__RECORDS FOR PROCESSING__.
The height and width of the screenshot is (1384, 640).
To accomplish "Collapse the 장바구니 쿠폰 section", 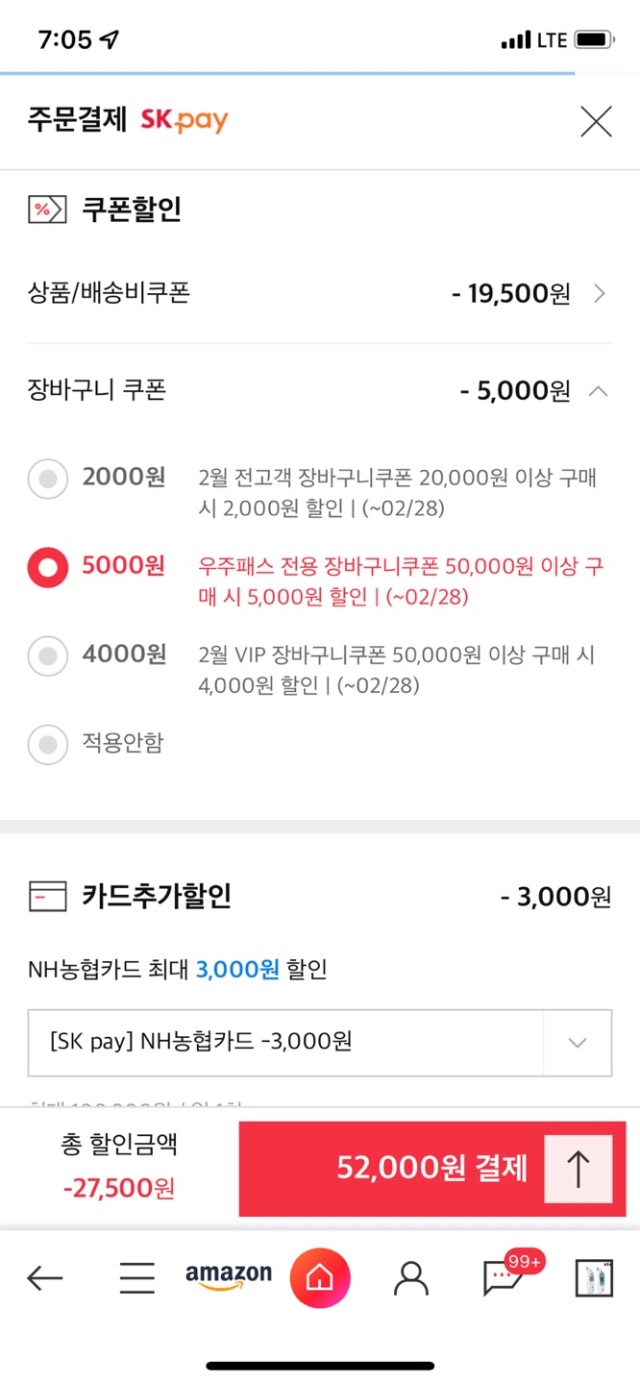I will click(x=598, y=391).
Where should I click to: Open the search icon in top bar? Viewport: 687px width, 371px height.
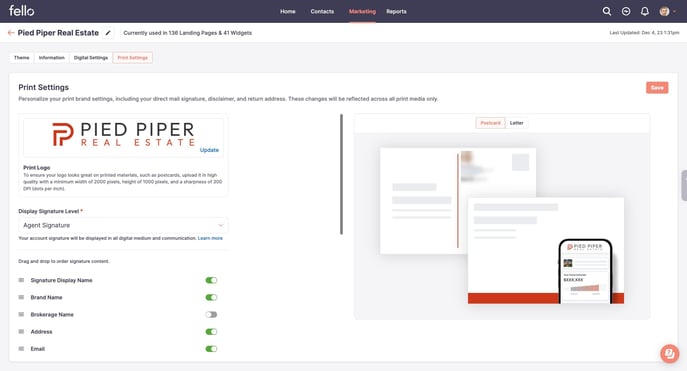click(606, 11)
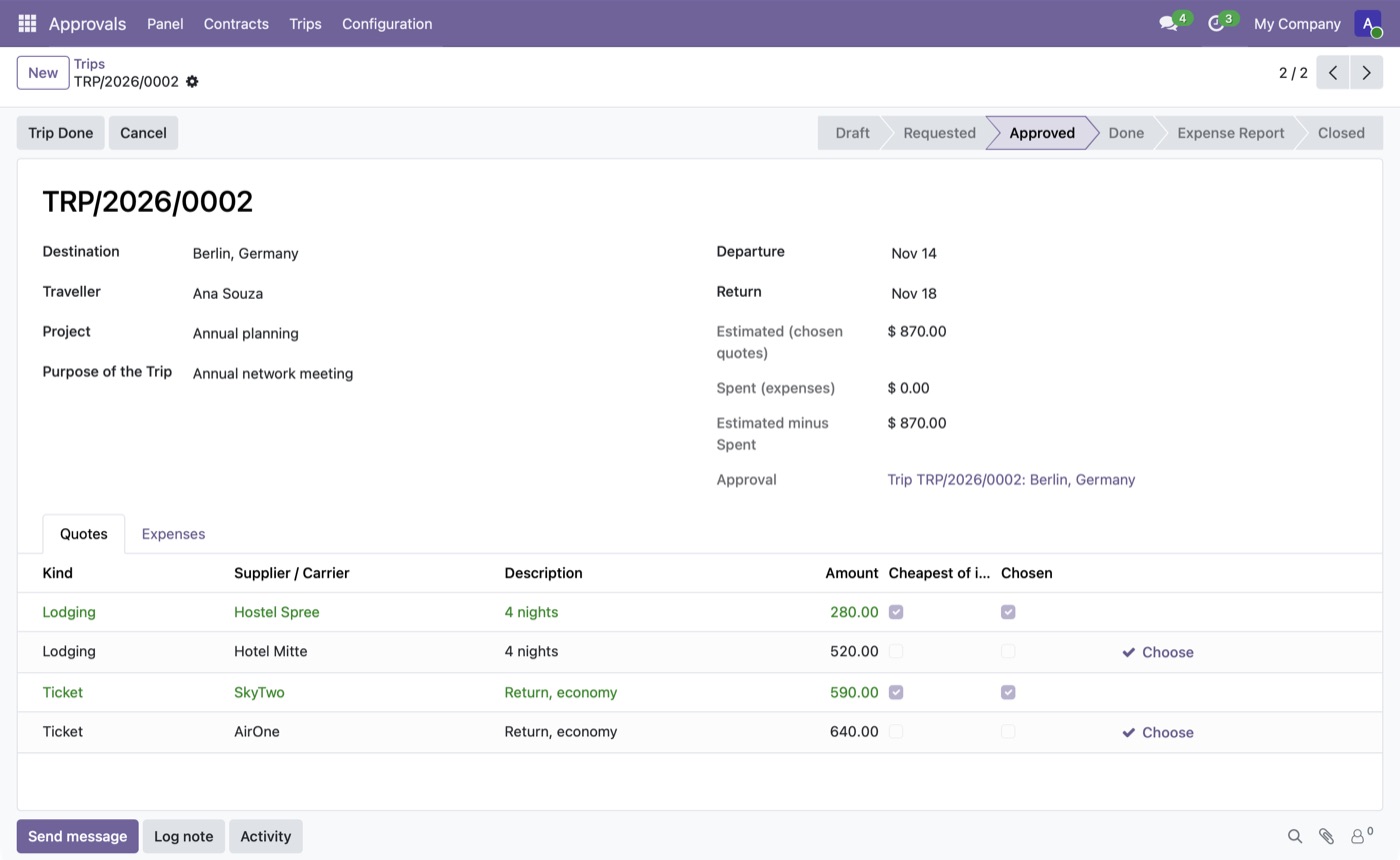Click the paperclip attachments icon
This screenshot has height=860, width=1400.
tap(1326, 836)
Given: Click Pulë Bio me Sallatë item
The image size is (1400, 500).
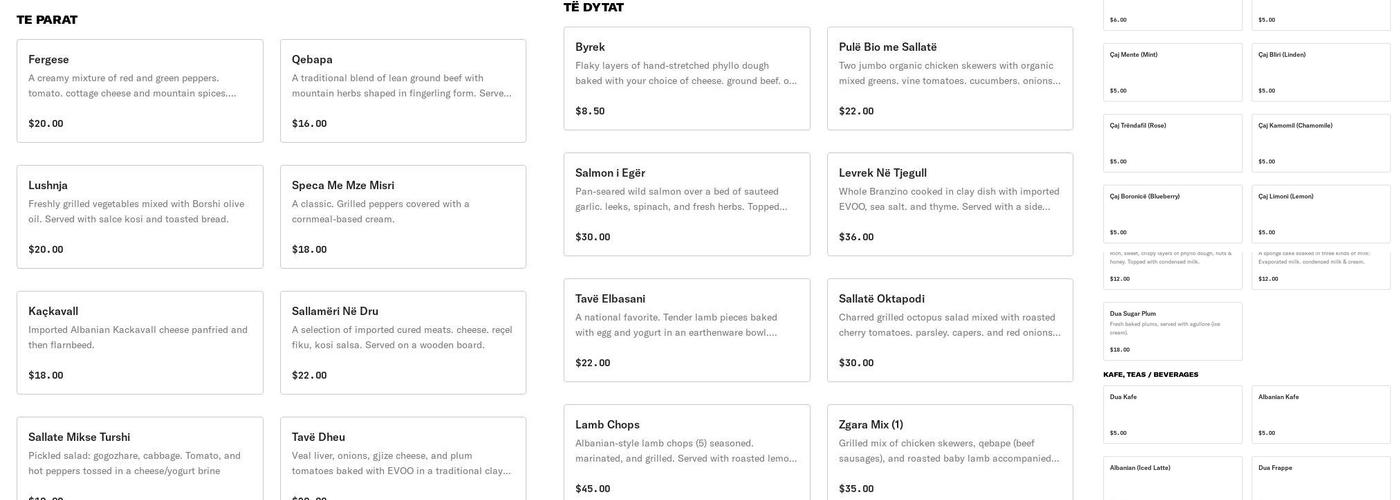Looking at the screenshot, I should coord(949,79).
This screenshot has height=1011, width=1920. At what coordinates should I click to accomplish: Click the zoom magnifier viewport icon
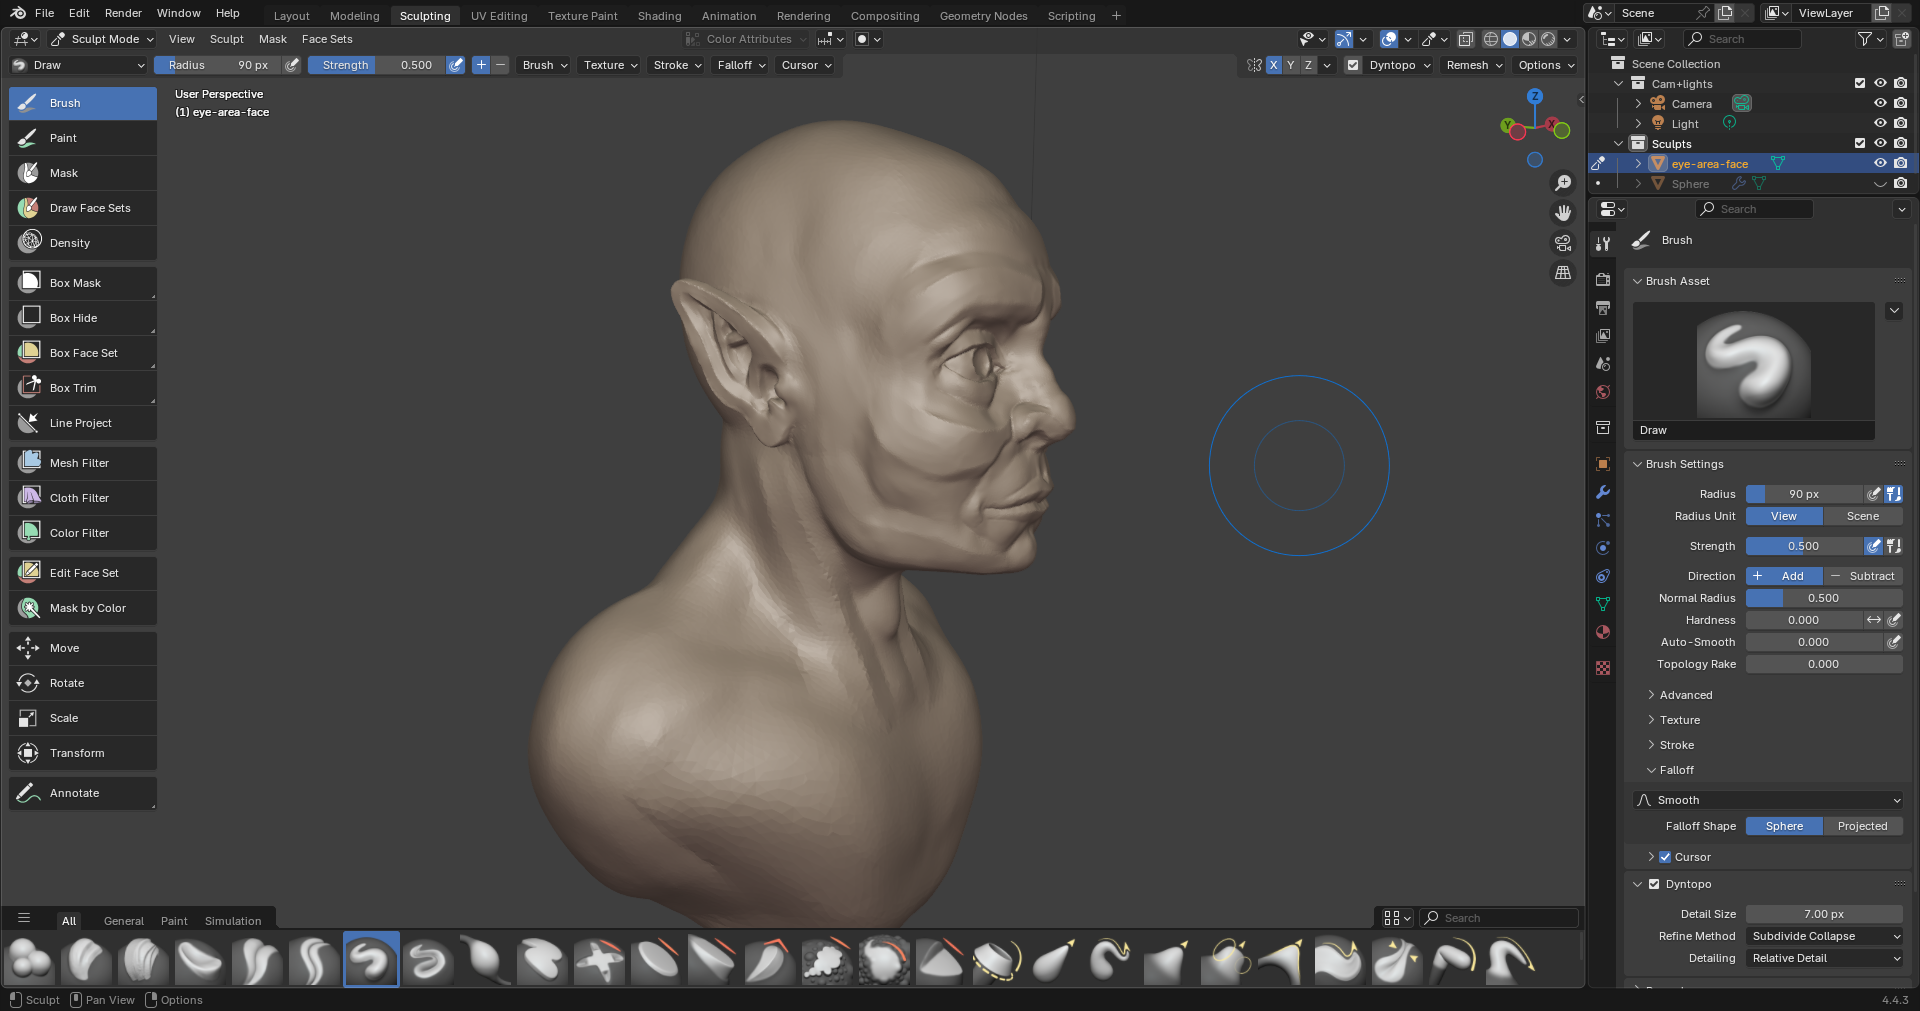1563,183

__WORK TASK__. From the line containing "This screenshot has height=1011, width=1920." down to the last line of the records above, repeat every line exactly and nothing else, dropping any pictures.

__RESULT OF THE TASK__.
This screenshot has height=1011, width=1920. At what coordinates should I click to accomplish: Click the zoom magnifier viewport icon
1563,183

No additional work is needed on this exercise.